(Stored records)
--

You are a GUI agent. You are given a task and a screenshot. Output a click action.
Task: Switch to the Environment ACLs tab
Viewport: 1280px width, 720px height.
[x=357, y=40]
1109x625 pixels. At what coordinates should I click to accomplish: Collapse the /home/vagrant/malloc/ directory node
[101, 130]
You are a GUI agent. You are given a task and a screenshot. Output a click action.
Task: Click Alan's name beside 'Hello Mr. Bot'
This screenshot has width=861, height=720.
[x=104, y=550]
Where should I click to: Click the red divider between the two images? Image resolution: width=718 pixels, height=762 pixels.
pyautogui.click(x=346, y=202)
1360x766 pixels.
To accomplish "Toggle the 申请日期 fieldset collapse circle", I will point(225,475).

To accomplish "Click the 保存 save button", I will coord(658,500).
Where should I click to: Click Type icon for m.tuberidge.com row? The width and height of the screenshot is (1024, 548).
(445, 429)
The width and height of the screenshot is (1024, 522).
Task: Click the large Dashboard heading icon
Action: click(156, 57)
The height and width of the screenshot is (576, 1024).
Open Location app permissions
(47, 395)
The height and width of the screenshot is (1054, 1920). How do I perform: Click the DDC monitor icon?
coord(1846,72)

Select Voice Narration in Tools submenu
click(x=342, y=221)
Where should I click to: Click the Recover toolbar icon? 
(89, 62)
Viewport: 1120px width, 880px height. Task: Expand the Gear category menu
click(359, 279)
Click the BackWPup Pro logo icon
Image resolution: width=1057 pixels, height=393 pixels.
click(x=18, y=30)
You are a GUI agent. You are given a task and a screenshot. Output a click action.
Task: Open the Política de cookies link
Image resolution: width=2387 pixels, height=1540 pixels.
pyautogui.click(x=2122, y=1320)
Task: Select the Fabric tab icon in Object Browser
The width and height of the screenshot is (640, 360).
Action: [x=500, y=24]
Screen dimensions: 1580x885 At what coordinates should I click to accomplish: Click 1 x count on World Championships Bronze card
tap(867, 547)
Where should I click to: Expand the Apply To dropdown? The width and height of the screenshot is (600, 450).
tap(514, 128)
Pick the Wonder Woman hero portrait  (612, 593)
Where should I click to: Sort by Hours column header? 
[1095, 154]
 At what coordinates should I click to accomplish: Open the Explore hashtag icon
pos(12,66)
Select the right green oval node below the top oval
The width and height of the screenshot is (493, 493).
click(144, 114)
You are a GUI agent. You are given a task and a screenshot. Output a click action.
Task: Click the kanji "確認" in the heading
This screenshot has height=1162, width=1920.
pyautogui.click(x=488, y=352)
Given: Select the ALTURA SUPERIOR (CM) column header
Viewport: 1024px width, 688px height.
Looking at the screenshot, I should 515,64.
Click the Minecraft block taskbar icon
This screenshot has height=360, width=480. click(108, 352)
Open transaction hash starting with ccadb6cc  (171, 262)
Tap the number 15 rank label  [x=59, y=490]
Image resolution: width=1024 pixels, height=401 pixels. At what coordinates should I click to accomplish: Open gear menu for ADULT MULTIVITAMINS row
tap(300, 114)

--

### Task goal:
Copy each entry exactly, with nothing added or dropped.

### Response below:
You are a GUI agent. You are given a task and a screenshot. Output a click action.
Task: Switch to the Environment ACLs tab
Viewport: 1280px width, 720px height.
[x=357, y=40]
1109x625 pixels. At what coordinates should I click to accomplish: Collapse the /home/vagrant/malloc/ directory node
[101, 130]
You are a GUI agent. You are given a task and a screenshot. Output a click action.
Task: Click Alan's name beside 'Hello Mr. Bot'
This screenshot has width=861, height=720.
[x=104, y=550]
Where should I click to: Click the red divider between the two images? Image resolution: width=718 pixels, height=762 pixels.
pyautogui.click(x=346, y=202)
1360x766 pixels.
To accomplish "Toggle the 申请日期 fieldset collapse circle", I will point(225,475).

To accomplish "Click the 保存 save button", I will coord(658,500).
Where should I click to: Click Type icon for m.tuberidge.com row? The width and height of the screenshot is (1024, 548).
(445, 429)
The width and height of the screenshot is (1024, 522).
Task: Click the large Dashboard heading icon
Action: click(156, 57)
The height and width of the screenshot is (576, 1024).
Open Location app permissions
(47, 395)
The height and width of the screenshot is (1054, 1920). How do I perform: Click the DDC monitor icon?
coord(1846,72)

Select Voice Narration in Tools submenu
click(x=342, y=221)
Where should I click to: Click the Recover toolbar icon? 
(89, 62)
Viewport: 1120px width, 880px height. Task: Expand the Gear category menu
click(359, 279)
Click the BackWPup Pro logo icon
Image resolution: width=1057 pixels, height=393 pixels.
click(x=18, y=30)
You are a GUI agent. You are given a task and a screenshot. Output a click action.
Task: Open the Política de cookies link
Image resolution: width=2387 pixels, height=1540 pixels.
pyautogui.click(x=2122, y=1320)
Task: Select the Fabric tab icon in Object Browser
The width and height of the screenshot is (640, 360).
Action: [x=500, y=24]
Screen dimensions: 1580x885 At what coordinates should I click to accomplish: Click 1 x count on World Championships Bronze card
tap(867, 547)
Where should I click to: Expand the Apply To dropdown? The width and height of the screenshot is (600, 450).
tap(514, 128)
Pick the Wonder Woman hero portrait  (612, 593)
Where should I click to: Sort by Hours column header? 
[1095, 154]
 At what coordinates should I click to accomplish: Open the Explore hashtag icon
pos(12,66)
Select the right green oval node below the top oval
The width and height of the screenshot is (493, 493).
click(144, 114)
You are a GUI agent. You are given a task and a screenshot. Output a click action.
Task: Click the kanji "確認" in the heading
This screenshot has height=1162, width=1920.
pyautogui.click(x=488, y=352)
Given: Select the ALTURA SUPERIOR (CM) column header
Viewport: 1024px width, 688px height.
Looking at the screenshot, I should 515,64.
Click the Minecraft block taskbar icon
This screenshot has height=360, width=480. click(108, 352)
Open transaction hash starting with ccadb6cc  (171, 262)
Tap the number 15 rank label  [x=59, y=490]
Image resolution: width=1024 pixels, height=401 pixels. At what coordinates should I click to accomplish: Open gear menu for ADULT MULTIVITAMINS row
tap(300, 114)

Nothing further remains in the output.